Sunday, August 1, 2010

Collections, texts and semiotics

First off, welcome back.  It's a new semester and I'm studying collection management, including collection development.  As a core function of libraries, I've been looking forward to doing it and I'm even excited about our assignments for the semester.

And following our first week of classes, on our class discussion board, we've been talking about different types of collections, differents formats for collecting, different patron groups.  And I find myself thinking a great deal about the nature of texts.  Harking back to the very first lecture on literature I attended, which drew heavily on semiotics, I keep thinking about what the lecturer, Dr Alan Maher, said about texts.  He defined texts as "an ordered arrangement of signs".  He went on to say that "man is a text-producing animal" (this was pre-political correctness - these days, no doubt, he would phrase it as "humans are text-producing animals"), and that we see patterns in everything, whether they are intentional or not.

Those of you with even a passing familiarity with semiotics will have noticed the use of the word "signs".  In semiotics, signs have two parts - the signifier and the signified.  At its simplest, it means that the word "tree" is composed of two parts - the letters and their arrangement being the signifier, the object they are referring to (with wood, leaves, trunk, branches, roots, etc) being the signified.  It also means there is no necessary relationship between the two.

- RECORDED DATA
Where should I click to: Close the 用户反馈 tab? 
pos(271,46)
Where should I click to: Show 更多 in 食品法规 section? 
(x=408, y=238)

- TO-DO LIST
1. Based on the post on collections and semiotics, decide whether each statement agrees with it: (a) The writer is studying collection management this semester. (b) Dr Alan Maher defined texts as a collection of patterns. (c) In semiotics, the signifier and the signified have a necessary relationship. For each, answer yes or no and quote the deciding words.
2. Update the post on collections and semiotics from "And following our" up to and including "intentional or not.", putting "professor" in place of "lecturer".

- RESPONSES IN ORDER
1.
(a) Yes: "I'm studying collection management, including collection development."
(b) No: "He defined texts as "an ordered arrangement of signs"."
(c) No: "It also means there is no necessary relationship between the two."

2.
And following our first week of classes, on our class discussion board, we've been talking about different types of collections, differents formats for collecting, different patron groups.  And I find myself thinking a great deal about the nature of texts.  Harking back to the very first lecture on literature I attended, which drew heavily on semiotics, I keep thinking about what the professor, Dr Alan Maher, said about texts.  He defined texts as "an ordered arrangement of signs".  He went on to say that "man is a text-producing animal" (this was pre-political correctness - these days, no doubt, he would phrase it as "humans are text-producing animals"), and that we see patterns in everything, whether they are intentional or not.